▶ Requirement:
Read through the entries below and copy each line where "Next" turns up.

▶ Exercise data:

BEGIN

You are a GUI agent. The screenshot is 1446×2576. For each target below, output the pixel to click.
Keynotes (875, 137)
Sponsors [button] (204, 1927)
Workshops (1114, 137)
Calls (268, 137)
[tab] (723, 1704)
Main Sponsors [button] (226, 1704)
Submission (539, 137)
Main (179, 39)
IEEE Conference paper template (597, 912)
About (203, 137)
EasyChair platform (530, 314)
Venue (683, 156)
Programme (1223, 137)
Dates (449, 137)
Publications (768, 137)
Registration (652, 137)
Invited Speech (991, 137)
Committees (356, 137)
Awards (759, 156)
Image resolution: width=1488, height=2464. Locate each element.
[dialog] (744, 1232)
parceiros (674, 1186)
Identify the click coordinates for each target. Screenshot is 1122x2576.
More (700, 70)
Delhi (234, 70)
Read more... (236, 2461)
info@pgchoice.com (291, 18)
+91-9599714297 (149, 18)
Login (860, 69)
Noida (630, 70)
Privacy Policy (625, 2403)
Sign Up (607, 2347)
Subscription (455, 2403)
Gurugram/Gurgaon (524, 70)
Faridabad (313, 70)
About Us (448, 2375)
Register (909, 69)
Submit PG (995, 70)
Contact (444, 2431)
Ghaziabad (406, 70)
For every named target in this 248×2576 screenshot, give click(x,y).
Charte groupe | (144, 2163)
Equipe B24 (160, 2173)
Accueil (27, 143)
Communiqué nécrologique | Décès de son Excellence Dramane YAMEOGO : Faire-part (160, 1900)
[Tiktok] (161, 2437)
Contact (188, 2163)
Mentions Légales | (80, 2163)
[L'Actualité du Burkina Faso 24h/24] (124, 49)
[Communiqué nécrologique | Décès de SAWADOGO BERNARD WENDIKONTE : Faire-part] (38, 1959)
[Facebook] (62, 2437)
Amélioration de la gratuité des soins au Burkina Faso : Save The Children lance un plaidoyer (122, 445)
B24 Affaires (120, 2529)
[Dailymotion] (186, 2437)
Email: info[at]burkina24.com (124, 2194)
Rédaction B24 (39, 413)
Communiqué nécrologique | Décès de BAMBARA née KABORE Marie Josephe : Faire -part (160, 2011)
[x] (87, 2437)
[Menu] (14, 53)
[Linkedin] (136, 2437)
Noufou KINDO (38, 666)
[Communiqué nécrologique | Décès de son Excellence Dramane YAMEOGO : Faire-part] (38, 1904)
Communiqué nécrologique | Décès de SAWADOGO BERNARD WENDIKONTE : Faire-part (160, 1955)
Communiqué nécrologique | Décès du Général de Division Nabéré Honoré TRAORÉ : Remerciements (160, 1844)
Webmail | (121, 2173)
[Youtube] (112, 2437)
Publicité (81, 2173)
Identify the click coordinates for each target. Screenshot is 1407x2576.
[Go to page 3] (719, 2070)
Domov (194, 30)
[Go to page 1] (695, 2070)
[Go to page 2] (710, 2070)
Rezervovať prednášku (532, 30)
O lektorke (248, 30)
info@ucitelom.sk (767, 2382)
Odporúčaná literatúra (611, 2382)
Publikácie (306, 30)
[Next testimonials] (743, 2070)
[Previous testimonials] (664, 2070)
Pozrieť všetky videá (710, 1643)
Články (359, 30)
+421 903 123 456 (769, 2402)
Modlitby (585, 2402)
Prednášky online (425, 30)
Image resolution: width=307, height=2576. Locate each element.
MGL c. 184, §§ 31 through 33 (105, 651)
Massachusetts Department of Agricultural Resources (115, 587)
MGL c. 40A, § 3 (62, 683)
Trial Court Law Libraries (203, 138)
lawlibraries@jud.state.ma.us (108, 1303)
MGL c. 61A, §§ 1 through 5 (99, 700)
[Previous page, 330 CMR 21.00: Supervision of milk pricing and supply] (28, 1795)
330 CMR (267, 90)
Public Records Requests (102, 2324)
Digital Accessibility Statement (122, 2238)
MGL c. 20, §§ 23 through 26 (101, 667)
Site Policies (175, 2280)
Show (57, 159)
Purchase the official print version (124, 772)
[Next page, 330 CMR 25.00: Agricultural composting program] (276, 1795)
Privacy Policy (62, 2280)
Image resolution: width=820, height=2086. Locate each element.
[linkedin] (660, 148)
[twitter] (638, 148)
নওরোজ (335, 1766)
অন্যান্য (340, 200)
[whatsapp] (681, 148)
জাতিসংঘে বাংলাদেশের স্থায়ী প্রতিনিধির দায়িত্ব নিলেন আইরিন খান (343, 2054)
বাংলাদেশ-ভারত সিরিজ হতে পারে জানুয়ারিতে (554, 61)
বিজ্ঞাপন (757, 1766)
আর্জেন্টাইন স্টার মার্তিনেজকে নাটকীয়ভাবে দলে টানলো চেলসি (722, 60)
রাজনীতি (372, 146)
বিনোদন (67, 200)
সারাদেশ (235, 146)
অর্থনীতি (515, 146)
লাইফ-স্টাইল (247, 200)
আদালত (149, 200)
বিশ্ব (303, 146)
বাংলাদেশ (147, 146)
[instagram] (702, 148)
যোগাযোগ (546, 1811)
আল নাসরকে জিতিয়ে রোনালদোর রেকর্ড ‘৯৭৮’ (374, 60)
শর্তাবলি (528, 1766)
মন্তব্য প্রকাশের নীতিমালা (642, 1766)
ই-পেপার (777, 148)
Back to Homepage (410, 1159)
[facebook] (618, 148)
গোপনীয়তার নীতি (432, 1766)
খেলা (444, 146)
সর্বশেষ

END

▶ Exercise result:
[Next testimonials] (743, 2070)
[Next page, 330 CMR 25.00: Agricultural composting program] (276, 1795)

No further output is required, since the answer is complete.